L’opinion nationale et internationale a unanimement reconnu les conditions malheureuses dans lesquelles se sont déroulées les élections de 2011. C’était très regrettable pour notre pays ; car cela nous a causé beaucoup de retard sur le plan politique, économique et social. Et cela a coûté inutilement des vies humaines. Si il est vrai qu’on ne refait pas l’histoire, on doit au moins agir, se mobiliser pour que cela ne se reproduise plus. L’UDPS n’a pas participé aux élections de 2006. C’était une décision stupide. L’organisation de la campagne électorale de l’UDPS pour élections de 2011 a été médiocre, malgré la popularité personnelle de Monsieur Tshisekedi. On aurait tord de confondre les deux ; car un Tshisekedi élu Président de la République, avec une UDPS sans députés à cause d’une mauvaise campagne ou par manque de moyens, c’est la cohabitation. Ce sont les autres, ceux qui ont la majorité parlementaire, qui forment le gouvernement et qui gouvernent ; c-à-d qui mettent en œuvre leur programme. Il ne faut pas se leurrer. C’est pourquoi, moi j’attache toujours beaucoup plus d’importance au Parti, à sa réunification, à son organisation, à la mobilisation des compatriotes afin de disposer d’une machine politique et électorale forte.
Quant au Gouvernement de Cohésion Nationale. Mon souhait est que l’UDPS y participe ou, tout au moins, que le Parti soutienne ceux de ses membres qui y siègeront. La majorité actuelle ayant été constituée dans les conditions décriées par tous, il est aberrant de les laisser gouverner seuls. Gérons ensemble la république, à défaut d’avoir réussi à les en empêcher. Préparons ensemble l’environnement des élections, contribuons au combat contre la corruption et autres antivaleurs, contribuons tant que faire se peut à l’amélioration des conditions de vie de nos compatriotes, à créer des emplois pour nos jeunes … C’est mieux que de rester les bras croisés.

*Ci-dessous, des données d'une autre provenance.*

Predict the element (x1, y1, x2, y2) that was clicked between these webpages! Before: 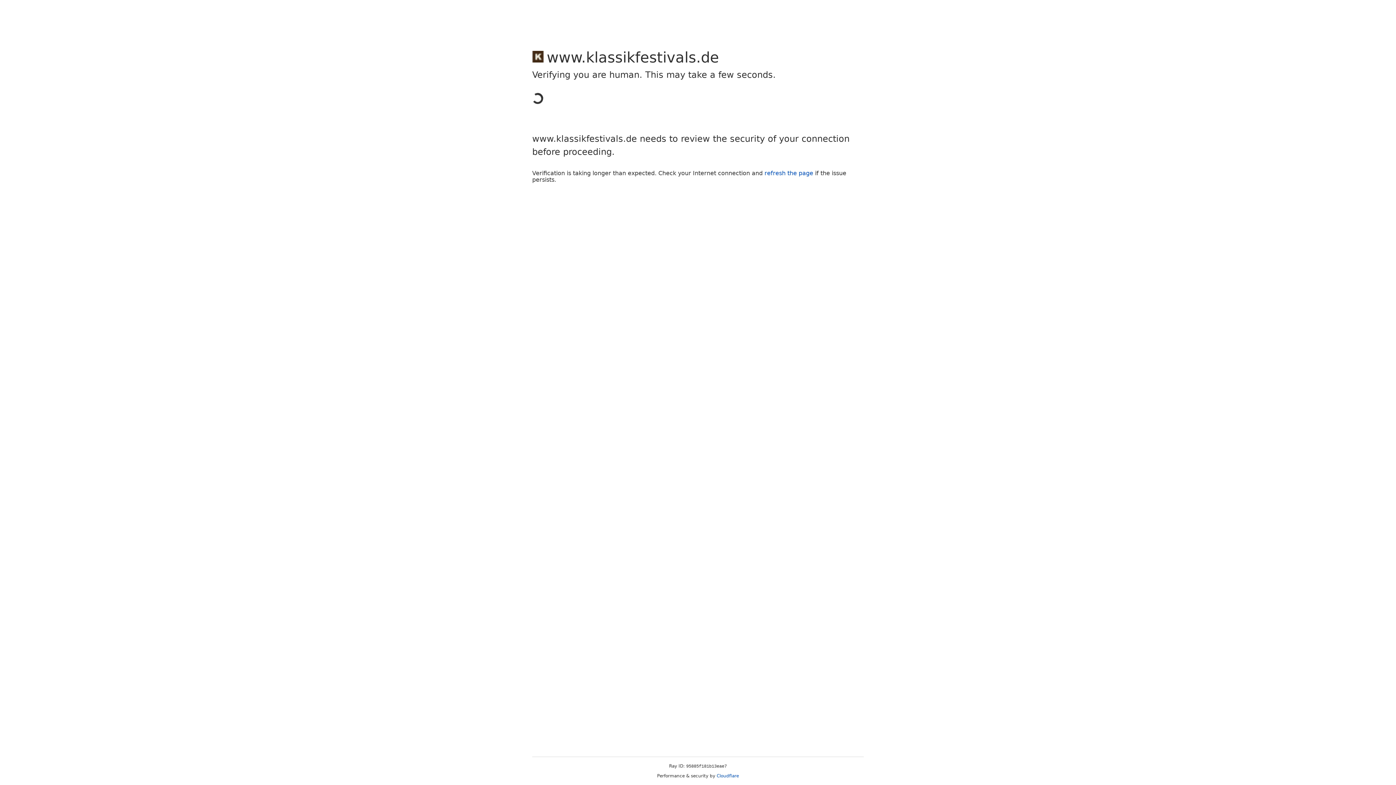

La CENI vient de publier son calendrier électoral pour les échéances à venir. Quelle est la position du Parti ?
La position de l’UDPS sera exprimée par son Président, le Secrétaire général, ou le porte-parole. Moi, je ne peux vous donner que mon point de vue personnel.

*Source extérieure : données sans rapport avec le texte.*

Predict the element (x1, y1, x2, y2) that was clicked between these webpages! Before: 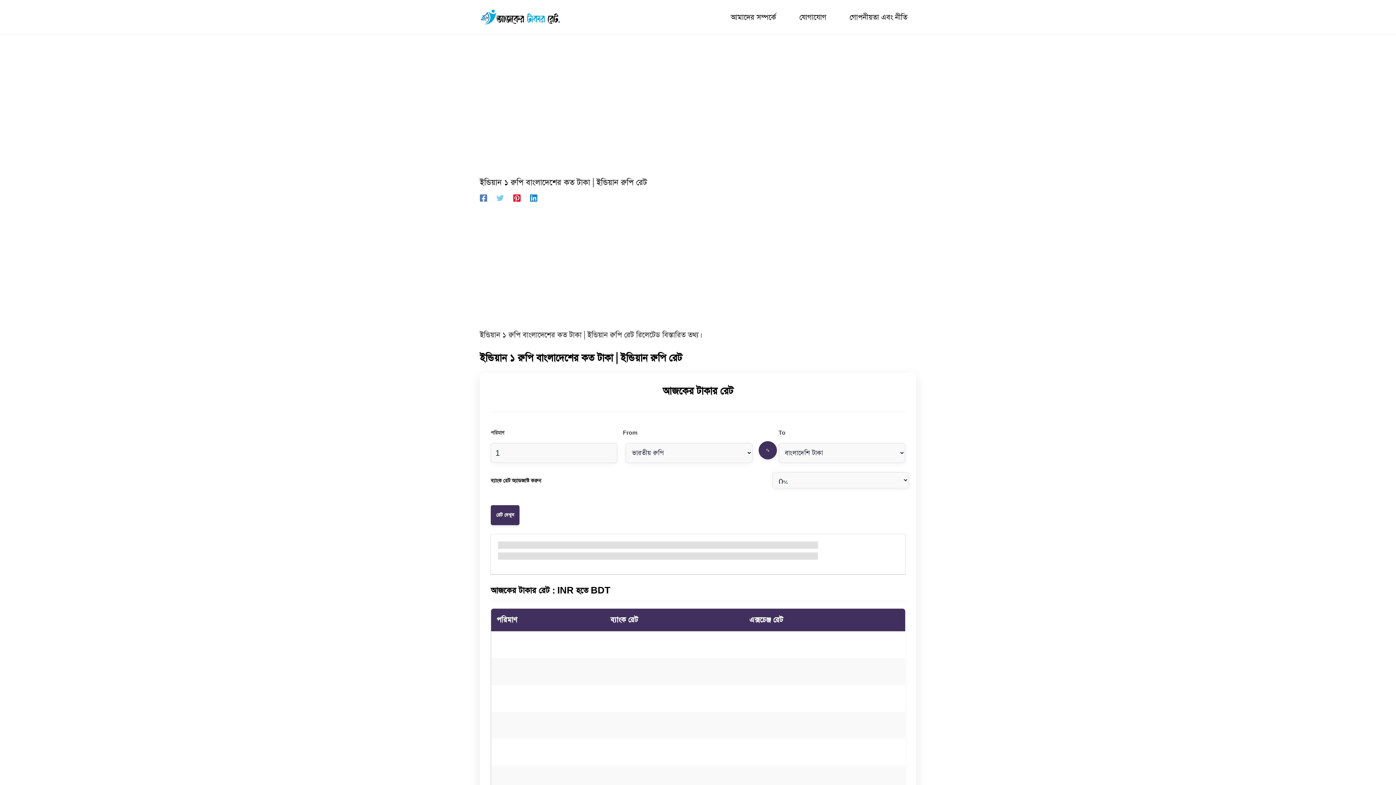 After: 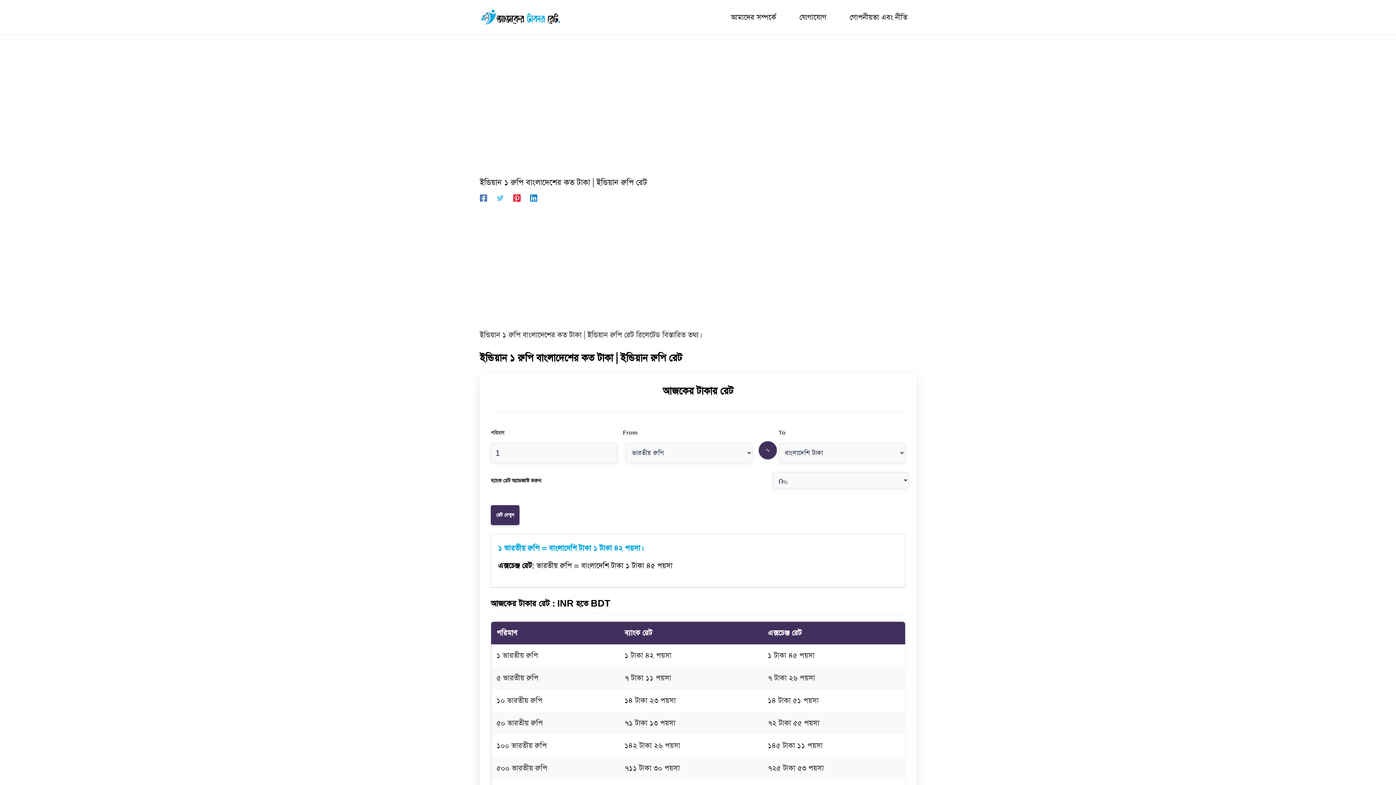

Je sui convaincu que s’il y a volonté politique, il est possible d’organiser tous les scrutins dans les délais. Je pense que le recensement est nécessaire et qu’il faut le faire absolument. IL en est de même des différents scrutins électoraux. Les élections des conseillers de secteurs/chefferies et des conseillers communaux pourraient être combinées avec les provinciales en juin 2015, les élections au suffrage indirect ( Conseillers urbains, maires, bourgmestres, sénateurs, et gouverneurs de province) en fin 2015. Tandis que 2016 verra organisées les élections des députées nationaux et du Président de la République. Aux fins de réussir le recensement en un minimum de temps, il faudrait une mobilisation tous azimuts : écoles, instituts supérieurs et universités, d’une part, confessions religieuses, Administrations locales, police nationale, et armée, d’autre part. C’est un acte patriotique qui doit faire appel à beaucoup de volontaires. Des jours de congé doivent même être accordés.

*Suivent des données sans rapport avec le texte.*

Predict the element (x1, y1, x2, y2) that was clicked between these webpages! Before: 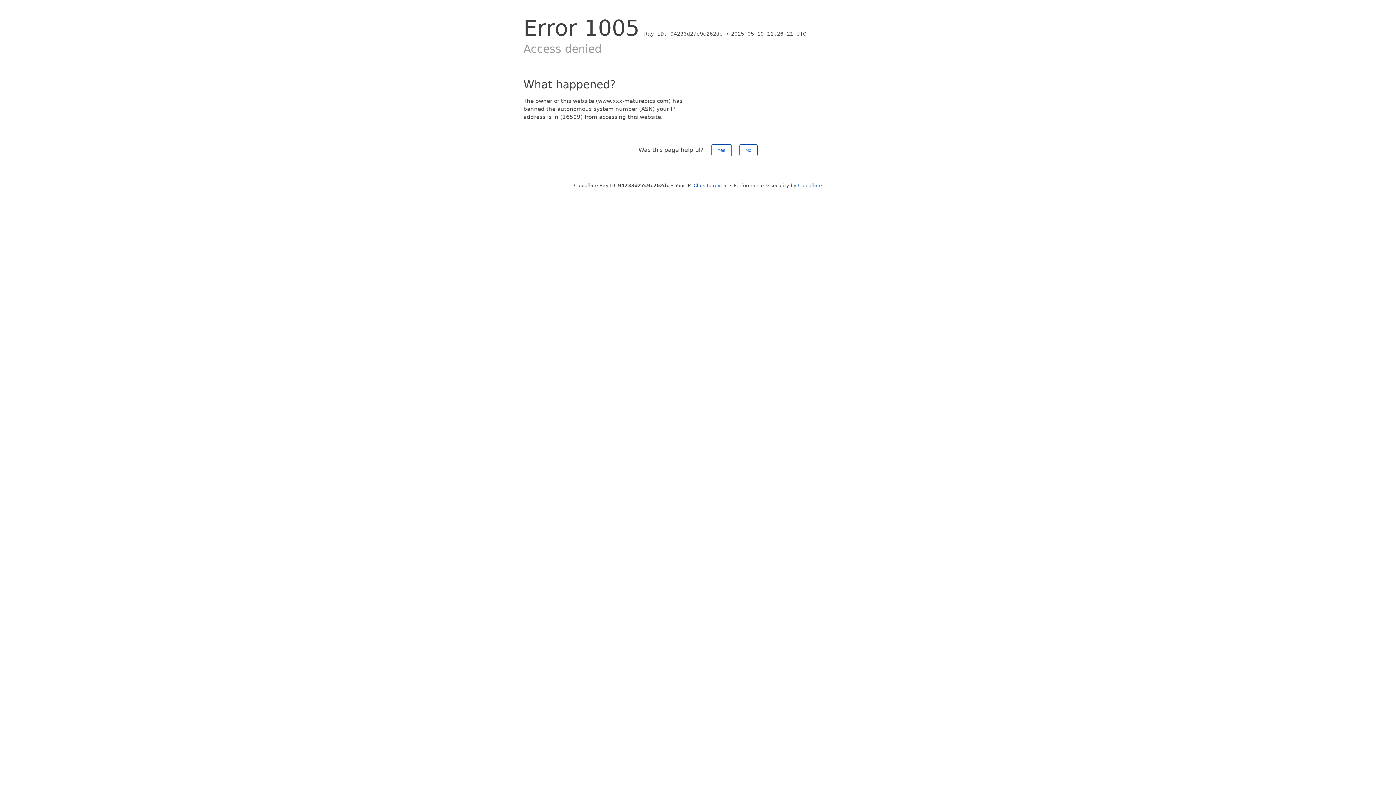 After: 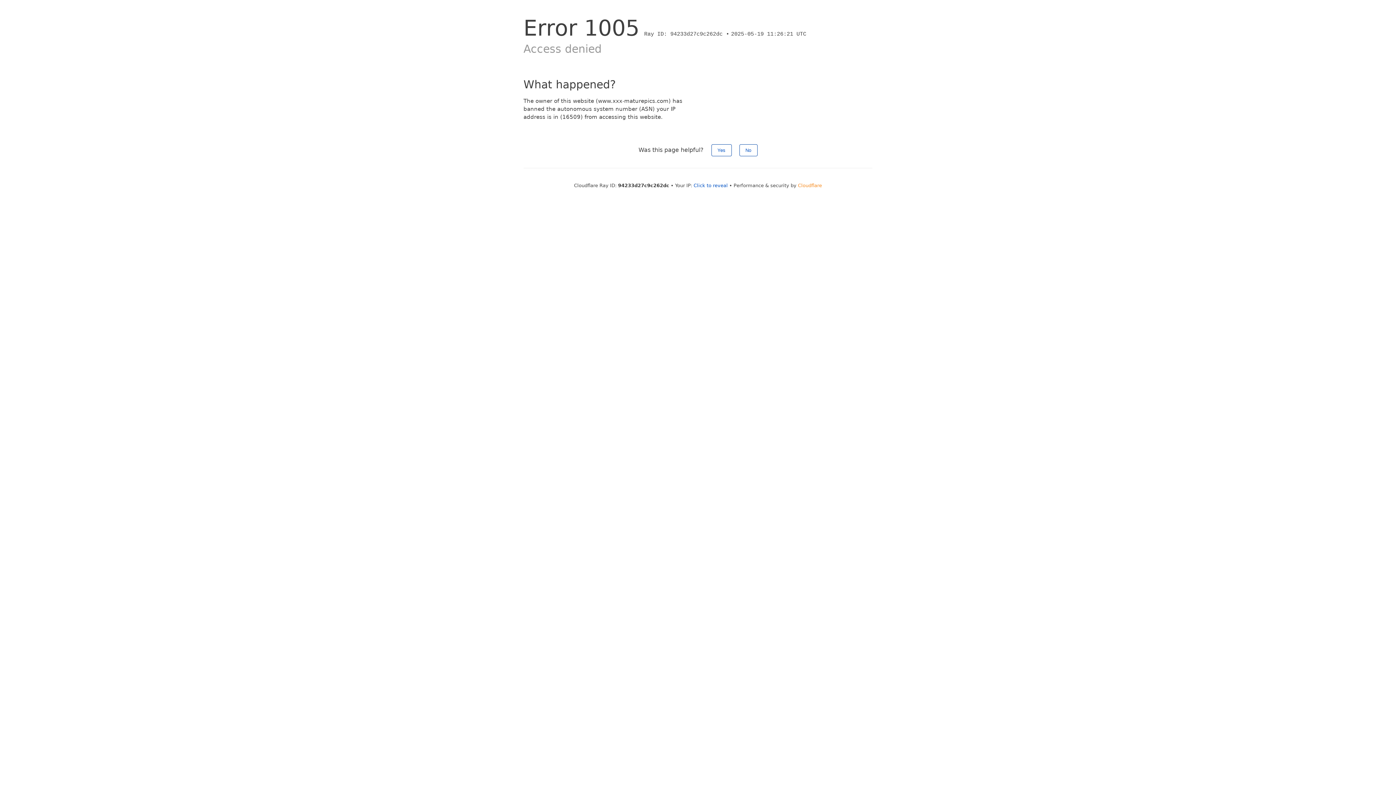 Action: bbox: (798, 182, 822, 188) label: Cloudflare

Je crains que l’on soit tellement distrait que beaucoup de temps passe et que les délais deviennent trop court pour organiser tous les scrutins. Et donc que l’on se bouscule uniquement pour les législatives et la présidentielle ; ou encore, pire, que l’on déborde du calendrier pour la présidentielle ; c-à-d qu’on obtienne un résultat contraire à celui recherché.
Je pense que, tout en recherchant le départ de l’Abbé Malu Malu, on devrait en même temps se préparer aux élections et œuvrer pour l’organisation de tous les scrutins dans les délais, et dans l’apaisement.
Posons-nous la question : si le combat pour l’éviction de Malu Malu n’aboutit que vers le mois de décembre, par exemple, il faudra un certain temps pour négocier le nouveau Bureau de la CENI. Cela ne va-t-il pas peser sur le respect du calendrier. Est-ce que nous ne sommes pas, inconsciemment, en train de réunir les conditions pour repousser les élections au-delà de 2016 ?
L’opposition doit faire preuve d’ingéniosité et non se tendre à elle-même des pièges.
Dites-nous, Monsieur Corneille Mulumba, qu’êtes-vous donc allé vous perdre à l’Opposition Républicaine ?
L’Opposition Républicaine est l’aboutissement logique d’un cheminement parti du conclave de l’opposition congolaise organisé à Limete l’année dernière et auquel j’avais pris part. Plus généralement encore, j’ai toujours eu cette philosophie, due peut-être à mon très long séjour en Belgique, pays dont la devise est « l’union fait la force », qu’en se mettant ensemble on pouvait obtenir des résultats plus important.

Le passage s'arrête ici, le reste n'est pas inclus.